Tradisi penyeledikan ilmiah yang
dilakukan oleh ibnu khaldun dimulai dengan menggunakan tradisi berfikir ilmiah
dengan melakukan kritik atas cara berfikir “model lama” dan karya-karya ilmuwan
sebelumnya, dari hasil penyelidikan mengenai karya-karya sebelumnya, telah
memberikan kontribusi akademik bagi pengembangan ilmu pengetahuan yang sahih,
pengetahuan ilmiah memuat pengetahuan yang otentik.
a.
Tujuan
Pendidikan bukan hanya merupakan proses belajar
mengajar yang dibatasi oleh ruang dan waktu, tetapi pendidikan adalah suatu
proses, di mana manusia secara sadar menangkap, menyerap, dan menghayati
peristiwa-peristiwa alam sepanjang zaman. Menurut Ibnu Khaldun bahwa manusia
itu secara esensial bodoh (jahil) layaknya seperti binatang, manusia hanya
berupa setetes sperma, segumpal darah, sekerat daging dan masih ditentukan rupa
mentalnya. Artinya manusia itu adalah jenis hewan, namun Allah SWT telah
membedakan manusia dan hewan dengan memberi akal pikiran kepada manusia.
Pada mulanya manusia menggunakan akal pemilah, kemudian akal eksperimental dan
akhirnya menggunakan akal kritis.

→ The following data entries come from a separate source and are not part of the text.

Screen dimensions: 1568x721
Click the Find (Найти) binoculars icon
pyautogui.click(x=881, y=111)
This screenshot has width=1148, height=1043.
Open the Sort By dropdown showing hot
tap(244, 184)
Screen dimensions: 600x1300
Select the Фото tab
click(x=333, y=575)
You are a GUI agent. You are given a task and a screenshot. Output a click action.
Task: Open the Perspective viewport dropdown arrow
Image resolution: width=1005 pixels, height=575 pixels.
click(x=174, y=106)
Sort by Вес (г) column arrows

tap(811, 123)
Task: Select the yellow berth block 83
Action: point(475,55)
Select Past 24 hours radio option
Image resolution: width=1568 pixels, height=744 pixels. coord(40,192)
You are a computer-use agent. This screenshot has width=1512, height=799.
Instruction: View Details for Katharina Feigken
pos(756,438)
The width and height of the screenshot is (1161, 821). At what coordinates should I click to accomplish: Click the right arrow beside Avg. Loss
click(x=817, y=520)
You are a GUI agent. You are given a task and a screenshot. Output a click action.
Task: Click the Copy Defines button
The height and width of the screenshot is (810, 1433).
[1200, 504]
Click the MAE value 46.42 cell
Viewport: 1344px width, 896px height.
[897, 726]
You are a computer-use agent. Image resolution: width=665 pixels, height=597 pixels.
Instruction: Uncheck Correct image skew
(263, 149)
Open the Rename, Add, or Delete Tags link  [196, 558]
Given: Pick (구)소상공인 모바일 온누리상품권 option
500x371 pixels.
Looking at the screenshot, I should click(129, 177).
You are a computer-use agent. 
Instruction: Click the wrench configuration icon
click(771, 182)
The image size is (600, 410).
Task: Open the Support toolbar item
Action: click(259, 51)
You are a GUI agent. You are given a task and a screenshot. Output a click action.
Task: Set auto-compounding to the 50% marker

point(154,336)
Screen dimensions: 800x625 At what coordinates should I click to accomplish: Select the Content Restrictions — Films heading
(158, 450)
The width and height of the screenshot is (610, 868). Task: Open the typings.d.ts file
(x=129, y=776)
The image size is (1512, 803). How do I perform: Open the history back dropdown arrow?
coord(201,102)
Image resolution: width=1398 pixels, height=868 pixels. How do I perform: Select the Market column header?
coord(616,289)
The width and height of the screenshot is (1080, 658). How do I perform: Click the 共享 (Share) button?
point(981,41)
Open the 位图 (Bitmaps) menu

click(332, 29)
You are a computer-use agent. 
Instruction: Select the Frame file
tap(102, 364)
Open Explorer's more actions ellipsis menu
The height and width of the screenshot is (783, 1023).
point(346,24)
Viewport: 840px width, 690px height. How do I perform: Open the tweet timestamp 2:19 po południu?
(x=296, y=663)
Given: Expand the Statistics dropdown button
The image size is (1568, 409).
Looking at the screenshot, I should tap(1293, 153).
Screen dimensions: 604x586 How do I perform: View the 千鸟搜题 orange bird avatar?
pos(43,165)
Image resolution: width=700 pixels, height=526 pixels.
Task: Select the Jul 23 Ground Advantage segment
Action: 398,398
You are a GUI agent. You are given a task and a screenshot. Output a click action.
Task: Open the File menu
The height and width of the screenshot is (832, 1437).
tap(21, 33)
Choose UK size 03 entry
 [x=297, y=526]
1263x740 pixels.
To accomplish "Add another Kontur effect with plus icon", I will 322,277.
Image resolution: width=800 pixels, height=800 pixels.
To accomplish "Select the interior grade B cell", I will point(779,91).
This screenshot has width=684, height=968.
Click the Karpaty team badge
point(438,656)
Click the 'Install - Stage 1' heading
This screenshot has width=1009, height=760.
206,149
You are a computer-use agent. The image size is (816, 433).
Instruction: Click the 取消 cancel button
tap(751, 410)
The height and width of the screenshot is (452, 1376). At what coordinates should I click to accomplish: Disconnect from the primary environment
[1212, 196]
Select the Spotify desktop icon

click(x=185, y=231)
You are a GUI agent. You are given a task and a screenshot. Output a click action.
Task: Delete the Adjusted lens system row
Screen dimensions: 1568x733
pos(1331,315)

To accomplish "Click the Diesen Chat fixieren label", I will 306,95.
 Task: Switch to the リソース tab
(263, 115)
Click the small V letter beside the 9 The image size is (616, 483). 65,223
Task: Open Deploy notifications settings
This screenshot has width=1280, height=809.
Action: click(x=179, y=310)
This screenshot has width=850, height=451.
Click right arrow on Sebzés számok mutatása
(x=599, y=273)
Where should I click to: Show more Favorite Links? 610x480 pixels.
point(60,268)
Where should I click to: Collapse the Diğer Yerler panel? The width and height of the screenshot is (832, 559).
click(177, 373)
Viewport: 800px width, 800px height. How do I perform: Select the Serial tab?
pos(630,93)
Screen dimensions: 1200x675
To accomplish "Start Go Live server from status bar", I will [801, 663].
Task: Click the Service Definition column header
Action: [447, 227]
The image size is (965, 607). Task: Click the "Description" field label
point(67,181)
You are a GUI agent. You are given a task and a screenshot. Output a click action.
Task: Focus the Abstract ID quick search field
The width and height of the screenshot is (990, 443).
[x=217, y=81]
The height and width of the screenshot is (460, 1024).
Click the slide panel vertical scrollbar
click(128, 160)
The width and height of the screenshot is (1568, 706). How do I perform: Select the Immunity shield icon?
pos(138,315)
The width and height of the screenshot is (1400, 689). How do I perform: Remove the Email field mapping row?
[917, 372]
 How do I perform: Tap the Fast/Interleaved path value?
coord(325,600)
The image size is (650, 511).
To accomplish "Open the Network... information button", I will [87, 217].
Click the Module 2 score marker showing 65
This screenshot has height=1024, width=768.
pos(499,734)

Melalui akal pikiran inilah, manusia mampu
bertindak secara teratur dan terencana.
Menurut
Ibnu Khaldun ada enam tujuan pendidikan, yaitu:
1.
Menyiapkan seseorang dari segi keagamaan dengan
memperkuat potensi iman, sebagaimana dengan potensi-potensi lain.
2.
Menyiapkan seseorang dari segi akhlak.
3. Menyiapkan
seseorang dari segi kemasyarakatan atau sosial.
4. Menyiapkan
seseorang dari segi vokasional atau pekerjaan.
5. Menyiapkan
seseorang dari segi pemikiran, sebab dengan pemikiran seseorang dapat memegang
berbagai pekerjaan atau ketrampilan tertentu, dan
6. Menyiapkan
seseorang dari segi kesenian.
Dari penjelasan di atas dapat
disimpulkan bahwa pendidikan bukan hanya bertujuan untuk mendapatkan ilmu
pengetahuan akan tetapi juga untuk mendapatkan keahlian.
Ibnu Khaldun telah memberikan porsi
yang sama antara tujuan apa yang akan dicapai dalam urusan ukhrowi dan duniawi,
karena baginya pendidikan adalah jalan untuk memperoleh rezeki. Atas dasar
itulah Ibnu Khaldun beranggapan bahwa target pendidikan adalah memberikan
kesempatan kepada pikiran untuk aktif dan bekerja, karena dia memandang
aktivitas ini sangat penting bagi terbukanya pikiran dan kematangan individu
dan kematangan berfikir adalah alat bagi kemajuan ilmu industri dan sistem
sosial.
Pandangan
Ibnu Khaldun tentang Pendidikan Islam berpijak pada konsep dan pendekatan
filosofis-empiris. Menurutnya ada tiga tingkatan tujuan yang hendak dicapai
dalam proses pendidikan yaitu:
1)
Pengembangan
kemahiran (al-malakah atau skill) dalam bidang tertentu.
2)
Penguasaan
keterampilan professional sesuai dengan tuntutan zaman.
3)
Pembinaan
pemikiran yang baik.
b.
Materi
Adapun pandangannya mengenai materi
pendidikan, karena materi adalah merupakan salah satu komponen operasional
pendidikan, maka dalam hal ini Ibnu Khaldun telah mengklasifikasikan ilmu
pengetahuan yang banyak dipelajari manusia pada waktu itu menjadi dua macam
yaitu:
1) Ilmu-Ilmu Tradisional (Naqliyah)
Ilmu naqliyah adalah yang bersumber dari al-Qur’an dan
Hadits yang dalam hal ini peran akal hanyalah menghubungkan cabang permasalahan
dengan cabang utama, karena informasi ilmu ini berdasarkan kepada otoritas
syari’at yang diambil dari al-Qur’an dan Hadits.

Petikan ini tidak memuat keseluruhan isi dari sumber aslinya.